2020/4/6
私が初めてテッド・ルヅスキー氏に会ったのはシカゴのパナソニック事務所でした。彼との最初で最後の会見で、今でもそのときのことを鮮明に覚えています。今やっている技術というのは、先人がかなり前に発明し、その後、たくさんの人々を経て、製品として世に出ます。テッドが開発したテレビ用PLLシンセサイザの試作機もその原理は1925年ごろの発明で、1970年代のCMOS半導体の実用化まで長い長い年月を必要としました。
1974年当時、松下幸之助はモトローラ社のテレビ部門であるクエーザー社を買収しましたが、業績が振るわず、起死回生のヒット商品を探していました。クエーザー社の技術部門にいたのがテッドでした。彼は松下電器のテレビ関係者が訪米するたびに試作機のデモをしました。ただ、誰も、ものにはならないだろうと敬遠されていました。その理由は全ての操作がハードウエアで、商品化には難しいものと評価されたからです。
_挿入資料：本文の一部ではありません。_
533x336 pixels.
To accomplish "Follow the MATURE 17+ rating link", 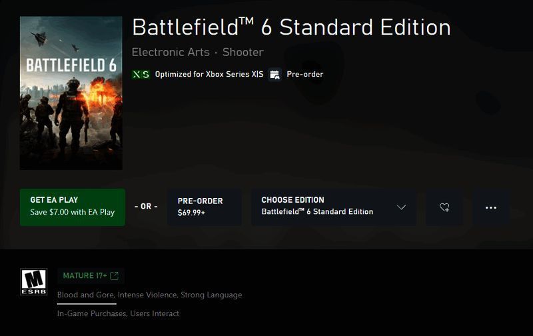I will [85, 276].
あるとき、たまたま、その試作機を幸之助にデモする機会がありました。日夜、ヒット商品を考えていた幸之助には天啓に映ったと思います。幸之助にはすばらしい原石でも、社員にはやっかいなものでしかありません。彼はすぐさま、フィリップスとの合弁で作った半導体事業部に連絡をとります。「すぐ、技術者を派遣しろ」と。そのころ、パスポートをとるには時間がかかりました。それでたまたま、パスポートを持っていた河崎達夫氏(当時は課長、その後、松下電子工業を副社長で退任)に白羽の矢が立ちました。
初めて創業社長に会った河崎氏にとって、幸之助は不思議な人でした。社員に向かって、わざわざ「これをLSIにしてほしい」と頭を下げたのです。大卒社員に国民学校出の社長が頼みごとをする。
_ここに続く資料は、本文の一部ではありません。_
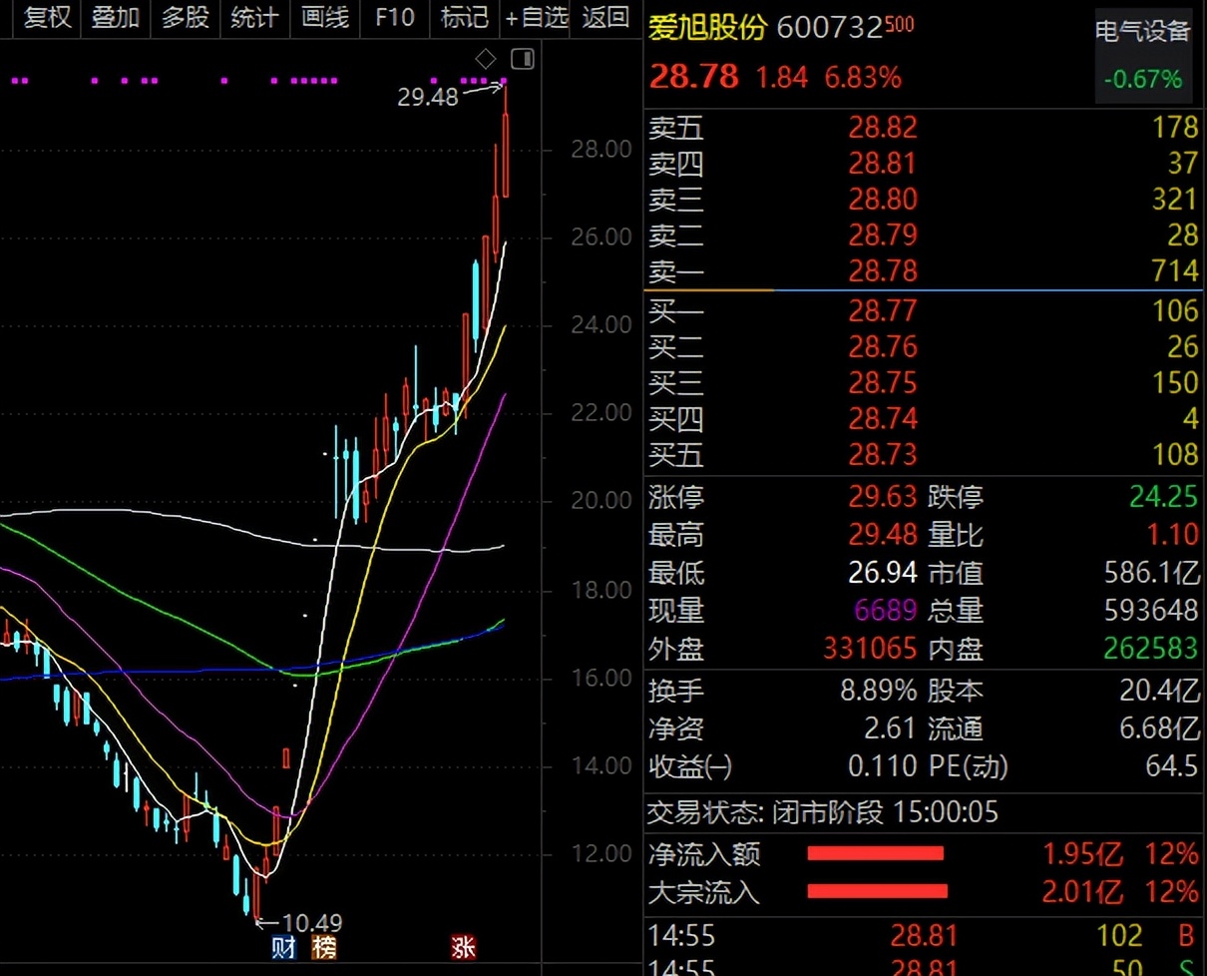Open the 标记 mark menu
The image size is (1207, 976).
pos(464,17)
その光景が目に映るようです。早々、黒板仕立ての用紙の束に箇条書きで設計の基本構想を書き出しました。そして、その当時は先端技術のマイコンとPLL ICの二つにわけてチップを開発しました。当時としては珍しい、赤外線リモコンで制御できる画期的なPLLシンセサイザチューナ内蔵のテレビです。これは大ヒットしました。
私が松下電子工業へ入社したのは、ちょうどその頃で、今はなき三洋電機のボルテージシンセサイザチューナを内蔵したテレビのソフト開発が仕事でした。その後、PLLを担当し、最後はゼニス社の製品を開発しました。そして、1983年に松下電子工業を退職して、夢の国・アメリカに移りました。移った後も松下電子工業のチップを使い続けたのは言うまでもありません。
技術というものは名もなき人々がその時々に努力を重ね、最後に一つの製品として世に出ます。そして、現在では単なる一機能として存在し続けます。当時としては珍しかったPLLは、今ではいたるところで周波数逓倍回路として使われています。現在では光が10cm進むぐらいの時間まで刻むことができます。